本作の舞台となるのは、北イタリアの美しい港町。幼少期に実際にイタリアで暮らしたエンリコ・カサローザ監督が自身の思い出を反映し、“イタリアの夏”の大自然や街並みを丁寧に描いた作品となったが、なぜか“日本人が親しみやすい”世界観になっているそうだ。
日本に在住経験があり、日本のアニメーション制作会社出身のアニメーターであるアール・ブラウリーは、その理由は“宮崎駿とスタジオジブリからの影響”と“日本に多く残っている漁村の町並み”にあると明かす。これは、一体どういうことなのだろうか。
アメリカ出身のアール・ブラウリーは、アニメーターとしてのキャリアを日本でスタート。『シドニアの騎士』などで知られるポリゴン・ピクチュアズをはじめ、オー・エル・エム・デジタルなどでもキャリアを積み、約10年間にわたり日本に在住していた経験を持つ。
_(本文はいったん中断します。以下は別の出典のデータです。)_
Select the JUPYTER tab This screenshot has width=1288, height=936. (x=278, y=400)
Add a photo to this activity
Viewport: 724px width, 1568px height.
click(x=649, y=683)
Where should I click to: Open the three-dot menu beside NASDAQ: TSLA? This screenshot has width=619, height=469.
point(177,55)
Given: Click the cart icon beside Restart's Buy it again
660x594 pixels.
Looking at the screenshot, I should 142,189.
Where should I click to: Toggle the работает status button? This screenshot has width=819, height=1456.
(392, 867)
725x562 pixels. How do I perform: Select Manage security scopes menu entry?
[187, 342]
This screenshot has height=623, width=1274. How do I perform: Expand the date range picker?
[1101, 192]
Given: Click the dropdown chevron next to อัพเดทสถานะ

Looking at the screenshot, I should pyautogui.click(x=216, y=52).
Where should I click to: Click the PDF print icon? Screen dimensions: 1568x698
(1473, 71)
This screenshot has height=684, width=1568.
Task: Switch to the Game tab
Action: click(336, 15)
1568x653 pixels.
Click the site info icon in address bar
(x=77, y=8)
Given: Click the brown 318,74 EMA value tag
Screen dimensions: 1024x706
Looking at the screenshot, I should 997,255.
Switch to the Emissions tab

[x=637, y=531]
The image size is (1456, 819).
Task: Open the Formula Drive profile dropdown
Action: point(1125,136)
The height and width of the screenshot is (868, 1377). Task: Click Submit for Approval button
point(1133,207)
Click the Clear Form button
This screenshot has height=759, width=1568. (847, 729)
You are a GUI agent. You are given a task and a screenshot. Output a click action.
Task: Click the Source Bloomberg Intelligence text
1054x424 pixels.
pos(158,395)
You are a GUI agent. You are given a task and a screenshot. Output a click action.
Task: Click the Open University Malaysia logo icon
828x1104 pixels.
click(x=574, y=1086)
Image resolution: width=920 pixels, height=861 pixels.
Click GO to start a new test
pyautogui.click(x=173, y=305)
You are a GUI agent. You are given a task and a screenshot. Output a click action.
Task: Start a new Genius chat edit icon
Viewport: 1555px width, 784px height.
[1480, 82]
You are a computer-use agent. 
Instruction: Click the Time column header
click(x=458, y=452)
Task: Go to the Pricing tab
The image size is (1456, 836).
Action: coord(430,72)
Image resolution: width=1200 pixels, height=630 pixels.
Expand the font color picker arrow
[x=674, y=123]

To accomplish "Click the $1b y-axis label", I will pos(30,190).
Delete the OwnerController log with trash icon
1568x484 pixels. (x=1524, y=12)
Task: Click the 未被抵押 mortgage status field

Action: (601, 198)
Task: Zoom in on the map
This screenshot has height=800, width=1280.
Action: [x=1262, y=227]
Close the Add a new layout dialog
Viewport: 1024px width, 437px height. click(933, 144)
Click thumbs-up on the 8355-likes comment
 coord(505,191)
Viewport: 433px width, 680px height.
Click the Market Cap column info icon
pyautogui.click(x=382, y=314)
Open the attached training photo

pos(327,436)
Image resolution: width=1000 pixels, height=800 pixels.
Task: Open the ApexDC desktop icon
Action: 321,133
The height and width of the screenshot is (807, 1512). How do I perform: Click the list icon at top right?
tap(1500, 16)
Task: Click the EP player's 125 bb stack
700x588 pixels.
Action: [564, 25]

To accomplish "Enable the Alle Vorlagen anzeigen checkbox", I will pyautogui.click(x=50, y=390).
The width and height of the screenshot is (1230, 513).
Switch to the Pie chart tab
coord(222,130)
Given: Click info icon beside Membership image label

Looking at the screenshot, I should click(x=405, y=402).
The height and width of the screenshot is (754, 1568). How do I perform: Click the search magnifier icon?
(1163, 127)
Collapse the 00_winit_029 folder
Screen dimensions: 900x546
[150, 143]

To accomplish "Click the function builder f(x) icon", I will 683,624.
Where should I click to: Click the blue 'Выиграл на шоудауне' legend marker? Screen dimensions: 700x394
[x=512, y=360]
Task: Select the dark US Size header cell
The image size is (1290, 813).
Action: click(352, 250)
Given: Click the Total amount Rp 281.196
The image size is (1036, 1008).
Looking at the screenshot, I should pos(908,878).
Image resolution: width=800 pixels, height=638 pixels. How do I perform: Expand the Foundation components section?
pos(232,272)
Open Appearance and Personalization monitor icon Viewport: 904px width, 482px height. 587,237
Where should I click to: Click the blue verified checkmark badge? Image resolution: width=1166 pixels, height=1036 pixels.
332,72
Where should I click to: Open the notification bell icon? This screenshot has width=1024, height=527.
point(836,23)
そのため日本のアニメーションと文化に縁が深い彼は、『あの夏のルカ』について「この作品は小さな漁村が舞台となっています。そういう町が日本にはたくさんあります。もちろん文化は違うけど、雰囲気は似てると感じています」と分析。
「僕らの制作チームは宮崎駿とスタジオジブリからたくさんの影響を受けているから、日本人が親しみやすい街並みを彷彿させるのではないでしょうか。日本人はこの映画を観ながら、懐かしい気持ちになると思います」と、日本人が親しみやすい理由について語る。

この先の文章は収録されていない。